Durante una movilización en la Ciudad de México, cientos de personas acudieron al Palacio Nacional para expresar diversas demandas sociales y políticas. Sin embargo, algunos grupos radicales, conocidos como “Bloque Negro”, protagonizaron acciones de vandalismo que incluyeron pintas en vallas metálicas y el lanzamiento de petardos, logrando también retirar parcialmente las protecciones instaladas en el lugar. La respuesta de las fuerzas de seguridad fue contundente, empleando gas lacrimógeno y polvo de extintores para contener la situación.
Al cierre de la jornada, las autoridades capitalinas reportaron un saldo de más de 100 personas heridas, en su mayoría agentes policiales. Seis de estos oficiales presentaron lesiones graves y fueron trasladados a hospitales, mientras que otros fueron atendidos en el lugar. Además, se registraron 20 detenciones relacionadas con actos violentos y otras 20 personas fueron remitidas por faltas administrativas, en un intento por mantener el orden en una manifestación que tuvo un fuerte impacto en la percepción de seguridad en la ciudad.
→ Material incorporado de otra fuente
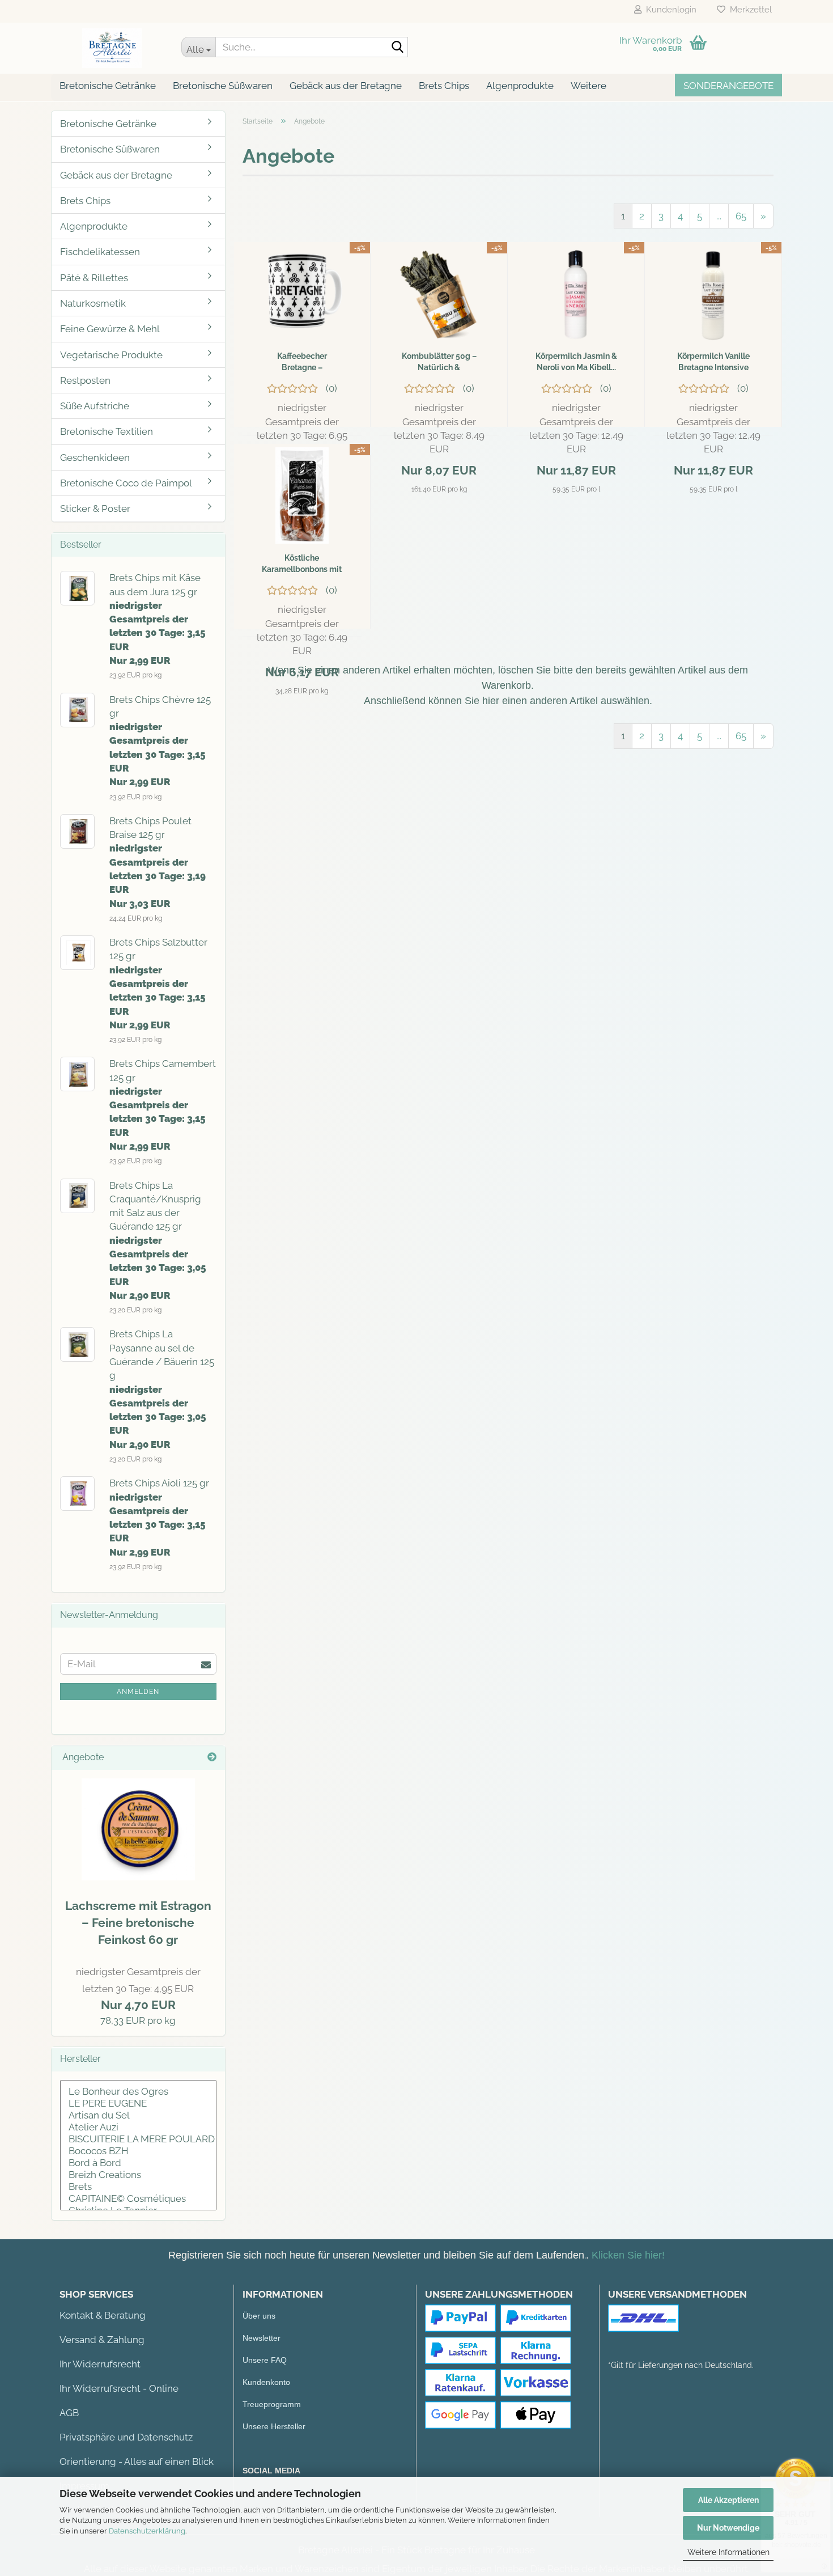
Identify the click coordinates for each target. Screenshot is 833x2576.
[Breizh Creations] (138, 2175)
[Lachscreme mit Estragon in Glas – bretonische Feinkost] (138, 1829)
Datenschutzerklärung (147, 2531)
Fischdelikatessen (100, 251)
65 (741, 216)
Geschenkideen (95, 457)
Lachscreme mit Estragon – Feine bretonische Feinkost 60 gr (138, 1923)
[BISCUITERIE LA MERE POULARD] (138, 2139)
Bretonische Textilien (106, 431)
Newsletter (261, 2337)
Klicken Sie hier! (628, 2255)
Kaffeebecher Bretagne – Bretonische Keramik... (302, 362)
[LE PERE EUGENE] (138, 2103)
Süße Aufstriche (94, 406)
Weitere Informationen (728, 2552)
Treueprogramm (272, 2404)
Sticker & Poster (95, 508)
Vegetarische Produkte (111, 355)
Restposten (85, 380)
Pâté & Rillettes (94, 277)
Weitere (588, 85)
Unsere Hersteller (274, 2426)
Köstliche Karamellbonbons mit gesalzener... (302, 564)
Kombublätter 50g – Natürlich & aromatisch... (439, 362)
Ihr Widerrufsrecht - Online (119, 2388)
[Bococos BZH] (138, 2151)
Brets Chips (444, 85)
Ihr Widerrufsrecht (100, 2364)
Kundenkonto (266, 2382)
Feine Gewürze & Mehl (110, 328)
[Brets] (138, 2187)
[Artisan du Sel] (138, 2115)
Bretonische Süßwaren (223, 85)
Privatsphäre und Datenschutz (126, 2437)
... (718, 216)
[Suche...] (397, 47)
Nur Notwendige (728, 2527)
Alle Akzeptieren (728, 2500)
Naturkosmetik (93, 303)
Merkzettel (748, 10)
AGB (69, 2412)
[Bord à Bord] (138, 2163)
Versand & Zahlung (102, 2339)
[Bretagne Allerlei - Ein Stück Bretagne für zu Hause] (112, 48)
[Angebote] (211, 1757)
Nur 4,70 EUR (138, 1989)
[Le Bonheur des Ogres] (138, 2092)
Este incidente destaca cómo movilizaciones multitudinarias pueden ser afectadas por actos de violencia que desvirtúan causas legítimas, generando preocupación en las autoridades y en la población sobre la protección del derecho a la protesta sin violencia. La confrontación también evidencia la presencia de grupos organizados que, mediante acciones extremas, buscan desestabilizar demostraciones sociales en la capital mexicana. La respuesta institucional ha sido reforzar la vigilancia y promover un diálogo que garantice la expresión pacífica y segura de los derechos ciudadanos.